In the 1820s and 1830s, slavery evolved into a divisive issue in North Carolina. During the Whig Era, blacks were disfranchised after the Constitutional Convention of 1835, but several North Carolina citizens and politicians emerged as voices in the anti-slavery movement. One such citizen was Justice William Gaston, an intellectual leader of North Carolina in the nineteenth century, who penned the opinions in two important slave cases, State v. Negro Will and State v. Manuel.
As the “black codes” of North Carolina were strengthened in the 1830s to prevent slaves from rebelling against their masters, the North Carolina Supreme Court ruled favorably for blacks, both slave and free, beginning with State v. Will in 1834. On January 22, 1834, a slave named Will was involved in a disagreement with his master’s slave foreman. When the foreman and an overseer attempted to seize Will, he ran away. In the process, the foreman shot Will. When the overseer, a man named Baxter, eventually caught up with Will, the slave fatally stabbed him. As a result, the Edgecombe County Superior Court sentenced Will to death.
Will’s master, James S. Battle, investigated the situation after his slave was sentenced, and he believed that his slave was defending himself. Battle hired two attorneys to represent Will when the case entered appeal to the North Carolina Supreme Court. Remarkably, Battle paid $1,000 in lawyer fees to Bartholomew Moore and George Washington Mordecai.
After the appellant and respondent offered their briefs and oral arguments, the court, with a unanimous decision, reversed the previous court. Justice William Gaston, writing for the three judge court, found that a slave acting in self-defense and kills his overseer cannot be found guilty of first degree murder but of manslaughter. Gaston wrote, “If the passions of the slave be excited into unlawful violence by the inhumanity of a master…is it a conclusion of law that such passion must spring from diabolical malice?” For the first time in North Carolina, slaves had gained the right to defend themselves, at least partly, from their masters.
Several years later, the North Carolina Supreme Court heard State v. Manuel. The facts of the case involved William Manuel, a freed slave, who was found guilty of assaulting a white man in Sampson County. Manuel was fined but he was unable to pay the $20 fine, therefore, the court ordered that he be hired out to pay for his fine.

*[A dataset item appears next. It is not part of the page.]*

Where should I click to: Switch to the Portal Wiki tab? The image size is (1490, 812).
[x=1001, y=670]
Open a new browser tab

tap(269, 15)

On appeal, Manuel’s lawyer argued before the state supreme court that citizens–black or white– had the right to enter an insolvency plea. (Insolvency or bankruptcy pleas allowed debtors to find independent work to pay their fines.) Manuel was not allowed this option to pay his debt. Judge Gaston, speaking on behalf of the entire state supreme court, opined that fact that free blacks were citizens of North Carolina, allowing them protections under the state constitution. In summary, Gaston reasoned that “the defendant had not been allowed to declare insolvency because of the color of his skin.”
After the state’s highest court decided both Will and Manuel in favor of blacks, Judge Gaston was heralded as anti-slavery hero and historians later exclaimed the importance of Will’s “humanity” toward black slaves (Encyclopedia of N.C., p. 1083). In addition, more than a few celebrated Manuel because it chartered the way to the recognition of equality in the law. Lastly, Gaston’s Manuel opinion was citied by Justice Benjamin Curtis in his dissent in the U.S. Supreme Court Dred Scot decision.